Intraorally exposed samples were prepared for SEM analysis to investigate the pellicle coverage at different times after rinsing and its relationship with hydroxyapatite particles. After oral exposure, samples were washed with sterile water followed by a fixation with 1 ml 2% glutaraldehyde in 0.1 M cacodylate buffer during 2 h at 4°C. Finally, the specimens were left to airdry overnight at room temperature in the air chamber. The next day, samples were sputter-coated with carbon and analyzed by SEM and energy-dispersive X-ray spectroscopy (EDX) evaluations in a XL30 ESEM FEG (FEI, Eindhoven, The Netherlands) at 5 kV and 10 kV, consecutively, at up to 20,000-fold magnification.

2.5. Transmission Electron Microscope

In order to evaluate the particle’s sizes, 5% nano-HAP solutions were prepared from each powder and directly applied on Pioloform-coated copper grids and analyzed on TEM Tecnai 12 Biotwin (FEI, Eindhoven, The Netherlands) under a magnification up to 100.000-fold.

Additionally, a supplementary experiment was performed to validate the presence of the pellicle layer. The volunteers carried the same splints with only 2 enamel specimens (one each side) and performed a one-time 30s-rinse with 10 ml of HAP II solution after 3 min of pellicle formation. The samples were removed from the oral cavity 30 min after rinsing. Immediately after volunteers took off their splints, the samples were washed with sterile water to remove not adhered bacteria.
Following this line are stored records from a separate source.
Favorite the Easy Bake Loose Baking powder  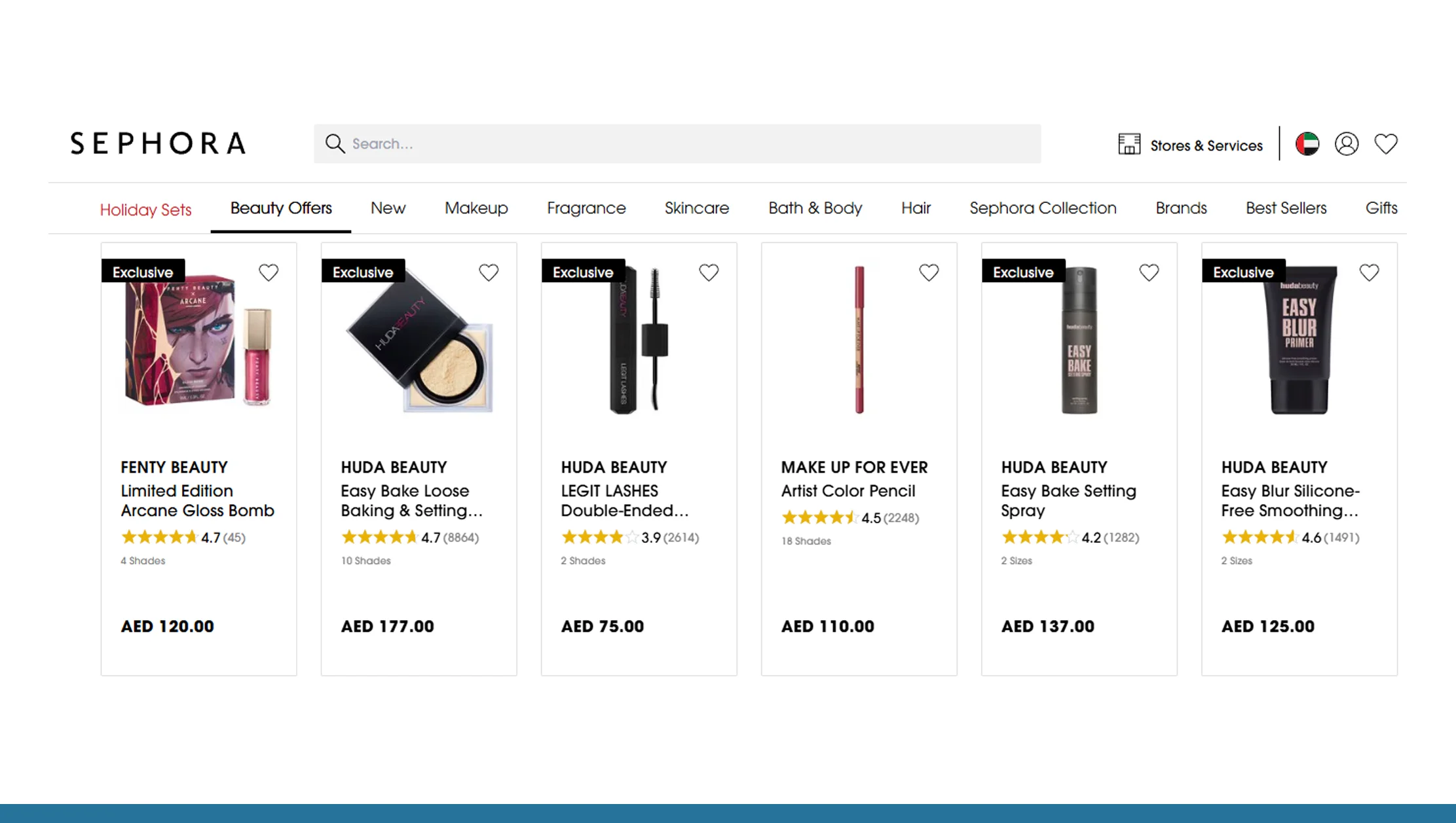tap(489, 272)
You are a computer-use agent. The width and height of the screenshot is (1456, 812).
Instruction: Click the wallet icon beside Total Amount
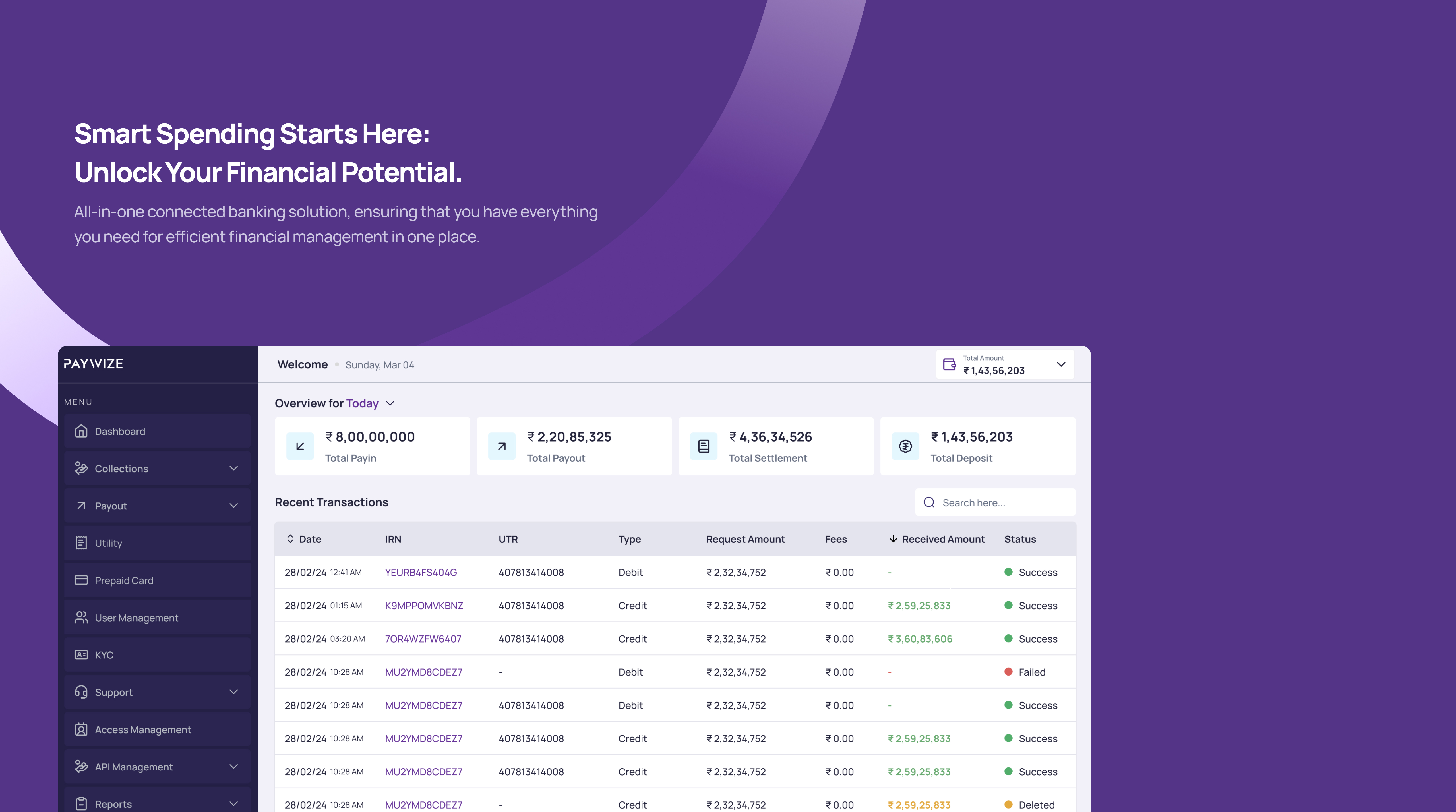point(950,364)

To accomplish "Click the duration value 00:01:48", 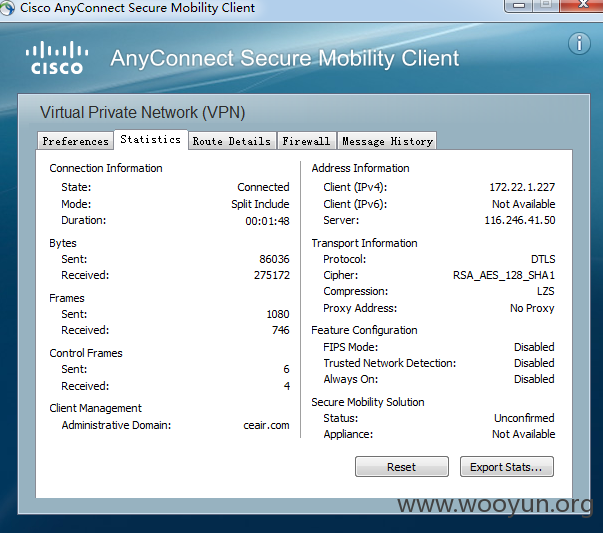I will (x=267, y=221).
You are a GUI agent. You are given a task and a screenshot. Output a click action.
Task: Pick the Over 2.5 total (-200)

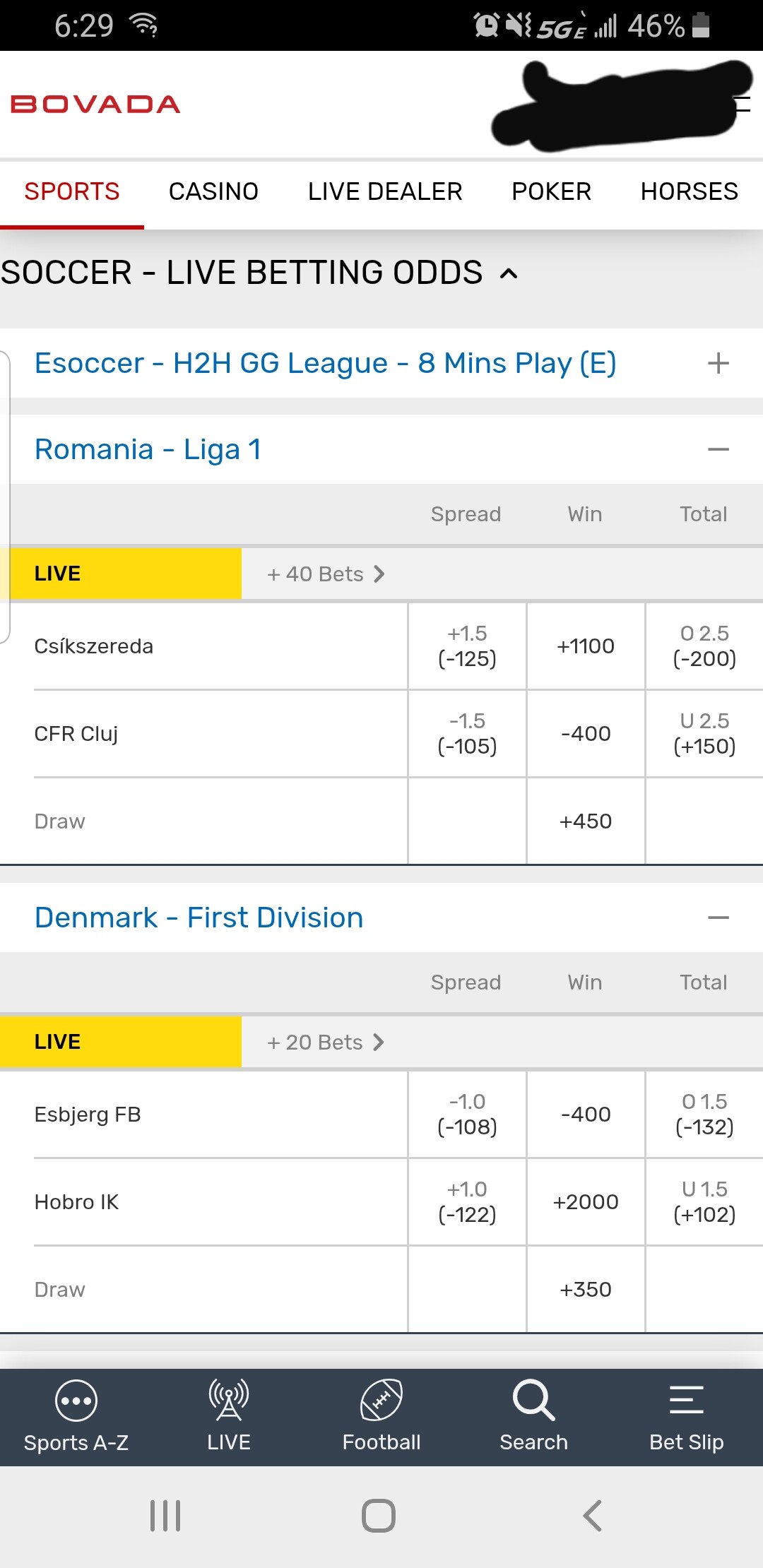click(x=704, y=646)
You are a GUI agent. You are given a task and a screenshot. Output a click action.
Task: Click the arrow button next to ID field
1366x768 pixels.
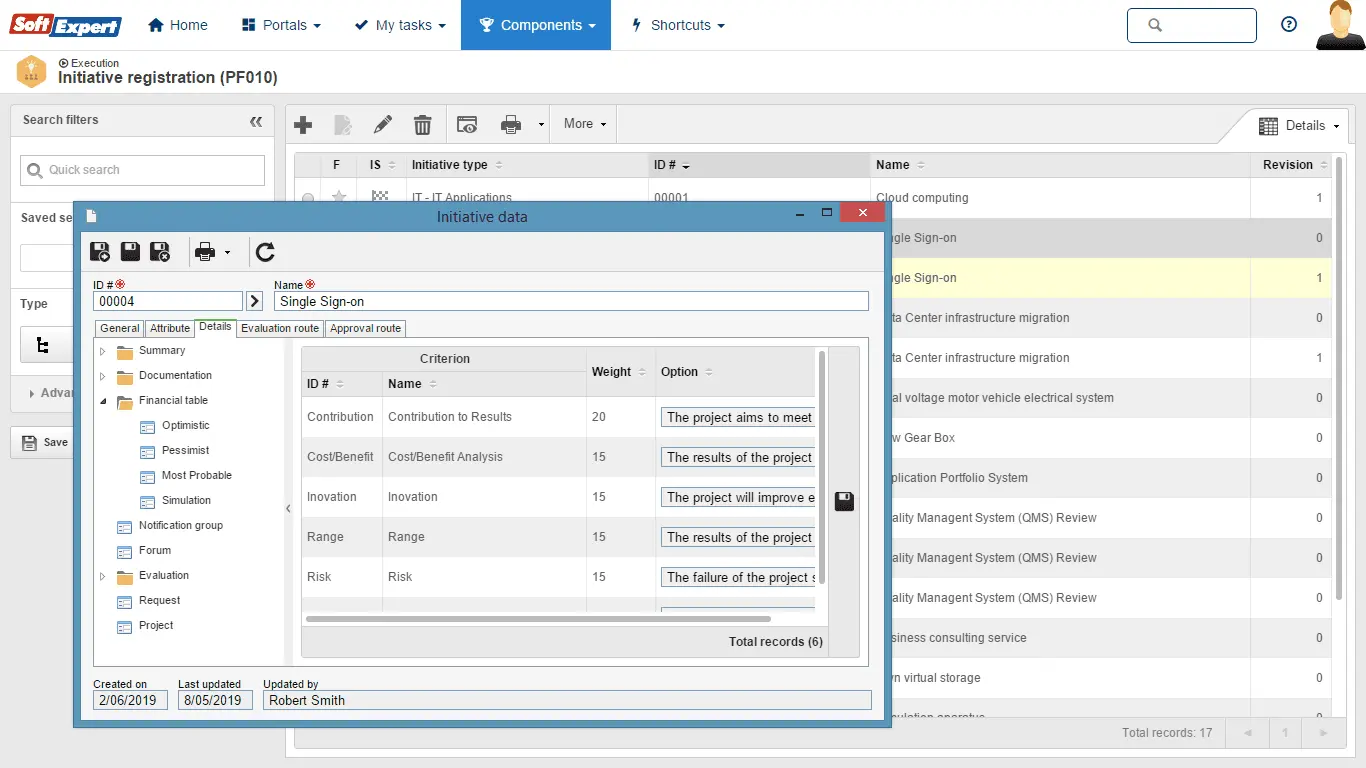255,301
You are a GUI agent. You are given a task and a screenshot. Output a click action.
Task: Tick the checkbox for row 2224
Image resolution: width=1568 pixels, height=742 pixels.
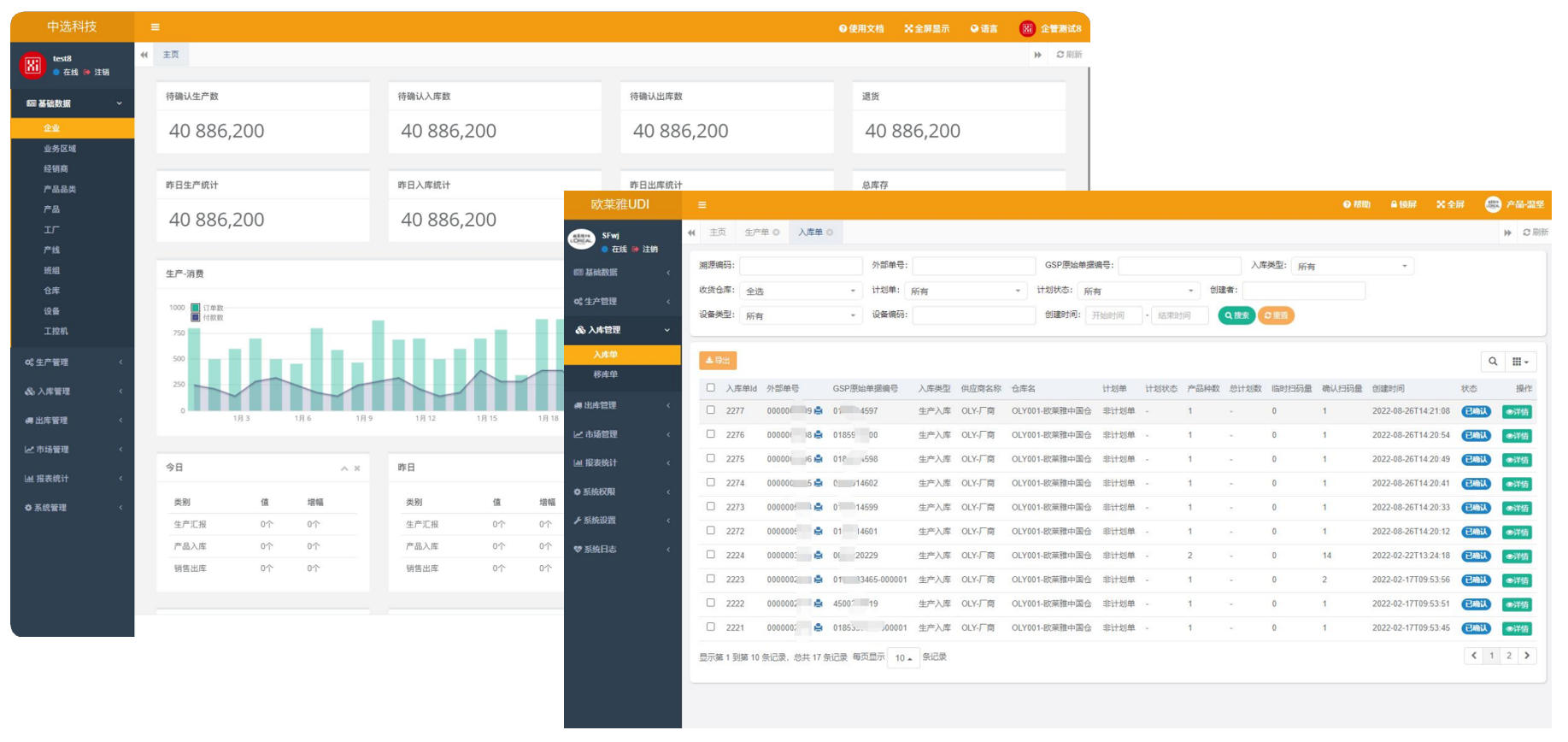click(x=710, y=555)
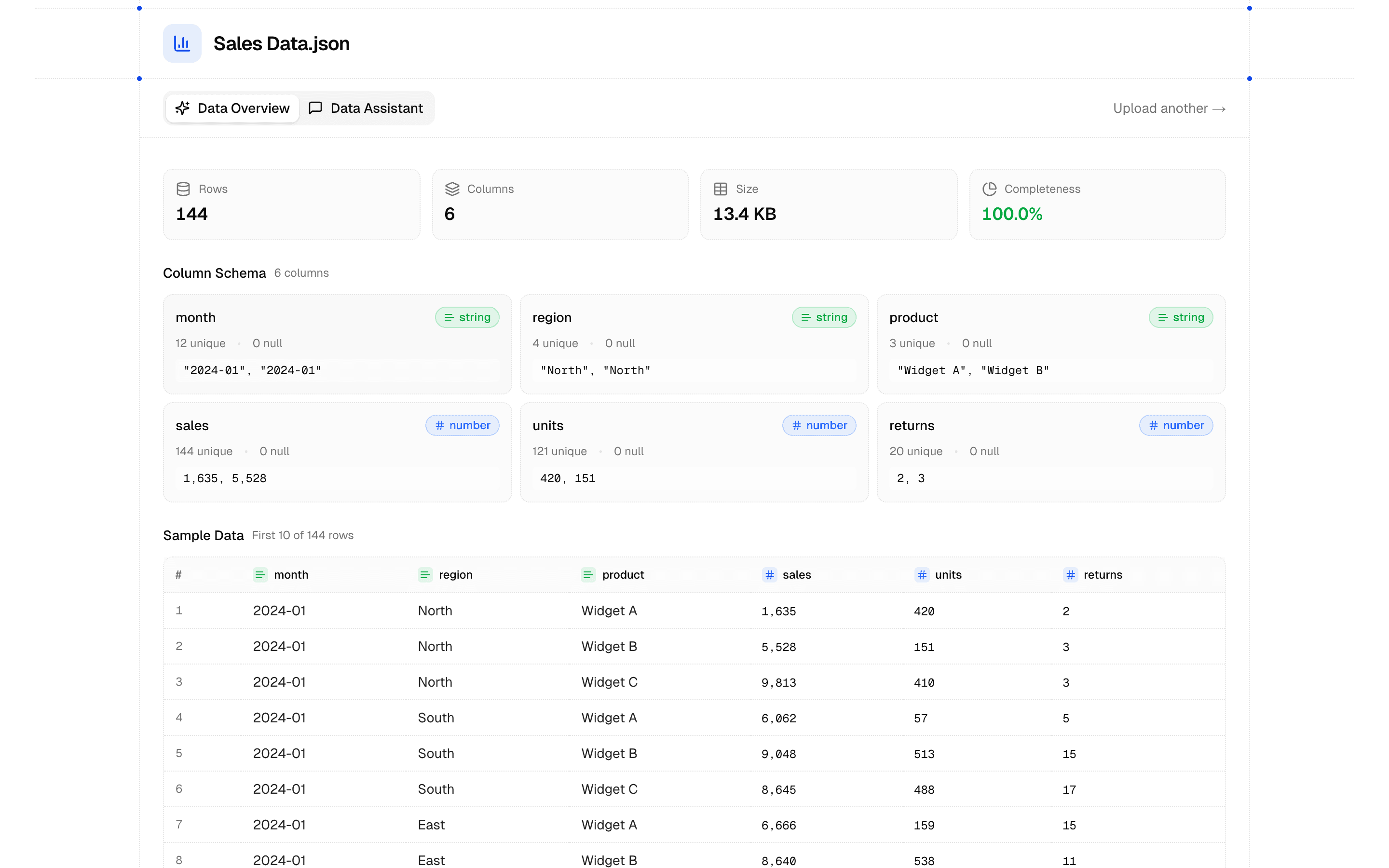
Task: Click the number badge on the sales schema card
Action: [462, 425]
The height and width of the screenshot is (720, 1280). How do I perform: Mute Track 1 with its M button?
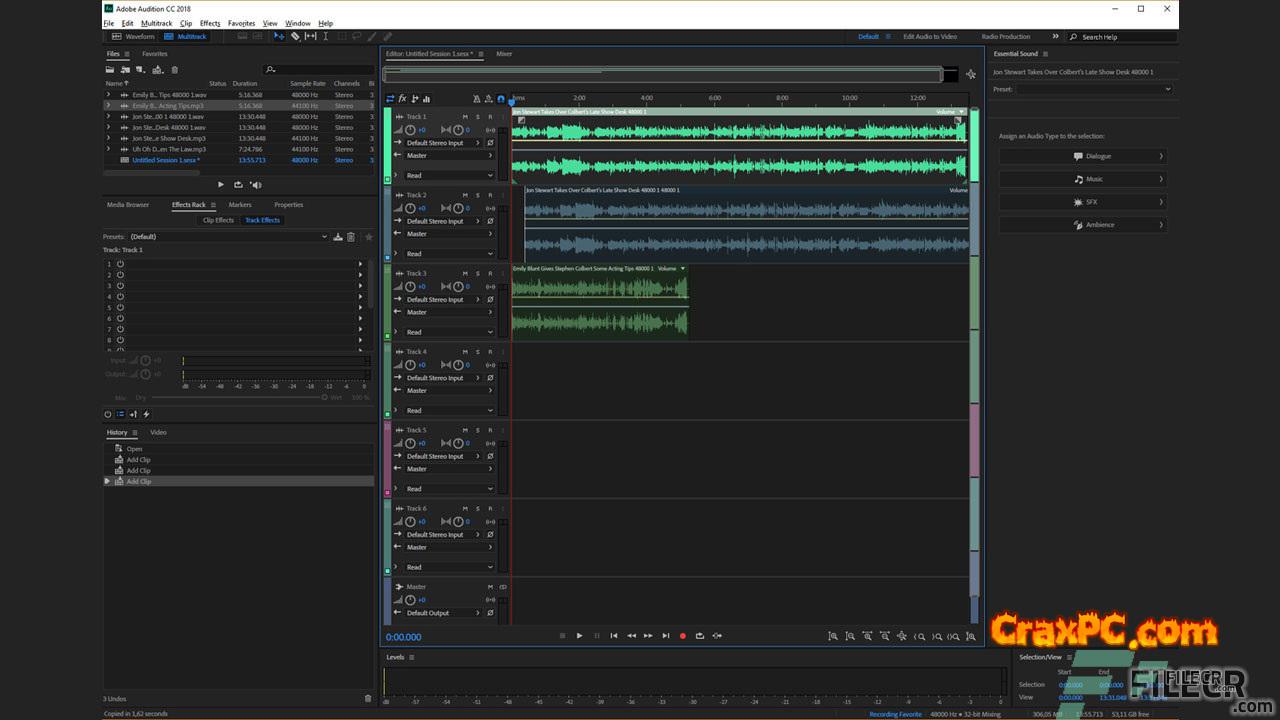tap(464, 117)
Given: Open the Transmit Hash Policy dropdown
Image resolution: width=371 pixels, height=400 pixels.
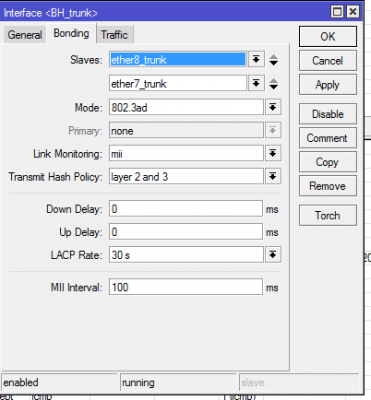Looking at the screenshot, I should [x=273, y=176].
The specimens were placed in 1,5 ml tubes with 1 ml 1% Glutaraldehyde fixing solution at 4°C during 1 h. After primary fixation, samples were washed with cacodylate buffer 0.1 M 4 times, 10 min each, and stored at 4°C in cacodylate buffer. Samples were fixed in osmium tetroxide during 1 h in a dark chamber at room temperature, followed by 5 times of 10 min wash in distilled water and immersion in 30% ethanol overnight. Following the TEM preparation procedures, dehydration was performed at room temperature. The samples passed through series of 50% (2x 10 min), 70% (2x 20 min), 90% (2x 30 min), and 100% (2x 30 min) ethanol. Finally, they were further immersed in 100% acetone 2 times, 30 min each, and stored overnight in an acetone/Araldite (Agarscientific, Stansted, United Kingdom) mixture plus 3% accelerator (mixture A) at room temperature. On the following day, mixture A was poured out and a second mixture, mixture B was prepared (Araldite mixture with 2% accelerator). Samples were left again overnight in mixture B at room temperature in the air chamber. Next, a new mixture B was used to fill the embedding forms. Then, samples were incubated for polymerization for 48 h at 65°C.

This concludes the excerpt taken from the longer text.